On the reactivity of pyridoxal-5'-phosphate with yeast tRNAPhe and tRNATyr.

Yeast tRNAPhe and tRNATyr were reacted with the fluorescent reagent pyridoxal-5'-phosphate and the modified tRNAs were analysed with respect to the number and position of modified nucleosides and with respect to aminoacylation. a) Following the intrinsic fluorescence of pyridoxal-5'-phosphate, the treatment of tRNATyr with increasing amounts of pyridoxal-5'-phosphate revealed about 50 mol or reagent or a even higher number bound per one mol of tRNATyr.

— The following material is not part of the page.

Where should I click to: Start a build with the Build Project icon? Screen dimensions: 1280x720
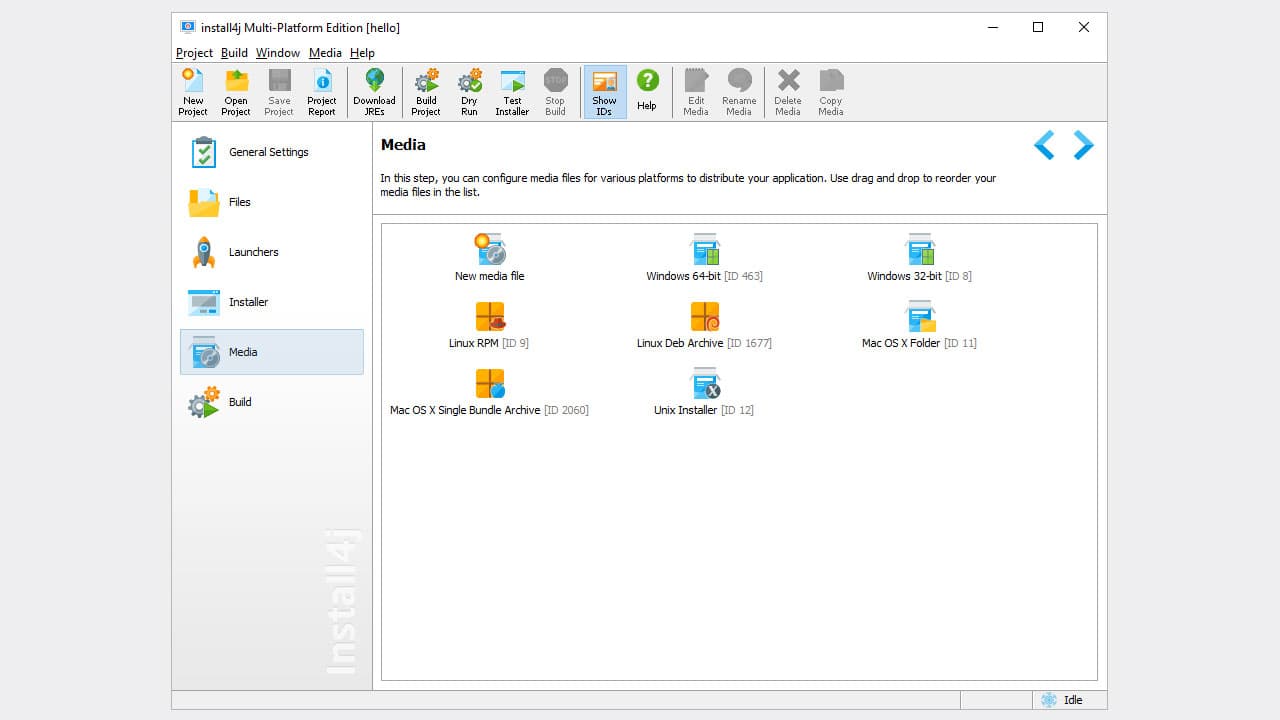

After borohydride reduction (in order to stabilize the linkage) of this modified tRNATyr and purification with reverse phase chromatography a modified tRNATyr was obtained carrying about 2 mol of the reagent. b) Both tRNATyr and tRNAPhe treated with pyridoxal-5'-phosphate and reduced exhibited almost unchanged aminoacylation as compared to the unmodified tRNAs. c) Pyridoxal-5'-phosphate treated and reduced tRNAPhe and tRNATyr were digested with ribonuclease T1 and the resulting oligonucleotides were separated. However, no fluorescent oligonucleotide and no difference to an oligonucleotide pattern obtained from unmodified tRNA were observed. Thus, pyridoxal-5'-phosphate might have been bound to the highly purified yeast tRNAPhe and tRNATyr samples either via an unstable linkage or not covalently. This result is controversial with respect to the specific reaction of pyridoxal-5'-phosphate with unfractionated tRNAs from colon carcinoma and tRNAs from E. coli as reported in the literature.